Regarding allegation: Uncleared staff allowed to work in the facility.
It is alleged that a home health LVN was allowed to work at the facility without appropriate criminal background clearance and association to the facility.
(Report Continued on LIC9099-C...)
After review of the Facility Personnel Report Summary and the Staff Roster, it was noted that all staff have appropriate criminal background clearance and are associated to the facility. (6) of (6) staff interviewed denied the allegation and stated that LVN never worked at the facility as facility staff. LVN only provided home health services to residents. Staff also stated that new employees are fingerprint cleared and associated prior to working at the facility. (5) of (5) residents could not corroborate the allegation. Per interview with LVN, the allegation was denied and LVN stated to have never been employed as facility staff by the Licensee.

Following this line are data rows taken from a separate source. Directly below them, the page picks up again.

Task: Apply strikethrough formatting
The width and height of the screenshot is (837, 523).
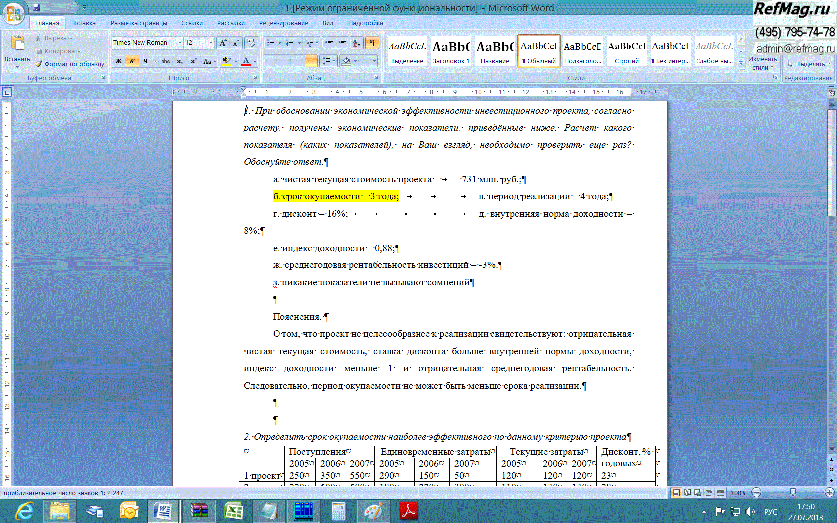Action: [x=166, y=61]
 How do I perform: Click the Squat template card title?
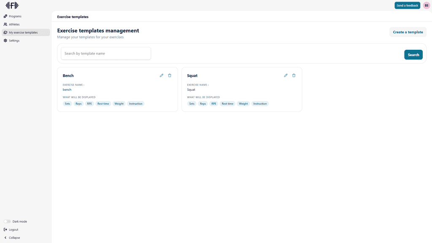coord(192,76)
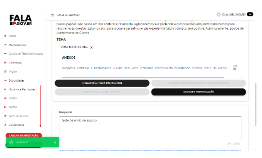The image size is (262, 158).
Task: Navigate to Subunidades page
Action: point(16,80)
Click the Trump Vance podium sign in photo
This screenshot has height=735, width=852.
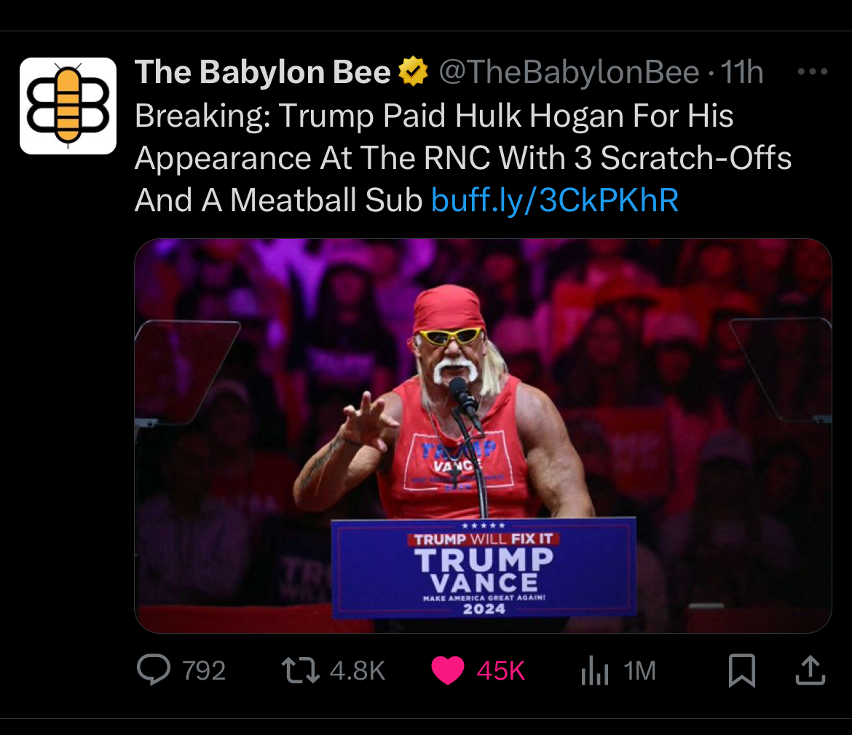[x=484, y=568]
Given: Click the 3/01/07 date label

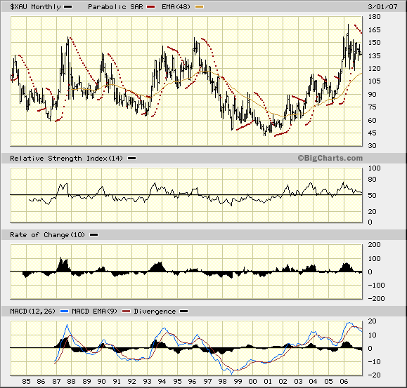Looking at the screenshot, I should click(x=382, y=7).
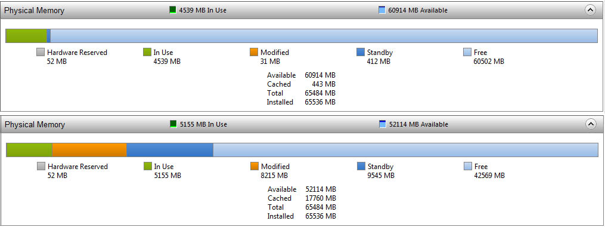Click the orange Modified segment in the lower memory bar
The width and height of the screenshot is (605, 227).
pos(89,150)
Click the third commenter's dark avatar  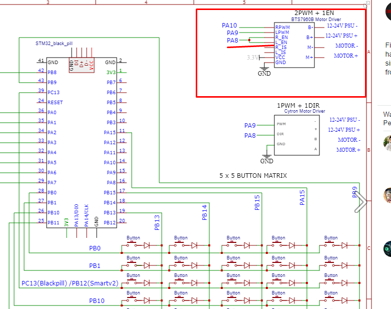click(387, 247)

Regarding allegation: Facility did not have a qualified administrator.
It is alleged that a home health agency's LVN was allowed to work as an interim administrator for this facility, without having appropriate certification. (6) of (6) staff interviewed denied the allegation and stated that LVN has never worked as a staff or administrator for this facility. (5) of (5) residents interviewed could not corroborate the allegation. Per interview with LVN, the allegation was denied. LVN stated that LVN has never been employed by the facility Licensee and has never worked as a staff/administrator for this facility. Per staff roster and Facility Personnel Report, LVN is not listed as a staff at this facility and is not associated. After review of Administrator personnel records, Alaina Hendrick is the listed Administrator for this facility with Certificate# 6015601740 expiration date: 07/18/24 and has met the appropriate qualifications for Administrator.
Based on LPA's observations, records review, and interviews held: Although the allegations may have happened or are valid, there is not a preponderance of evidence to prove the alleged violations did or did not occur, therefore the allegations are Unsubstantiated.
Per California Code of Regulations, Title 22, no deficiencies were observed or cited.
Exit interview was conducted and a copy of this report was provided.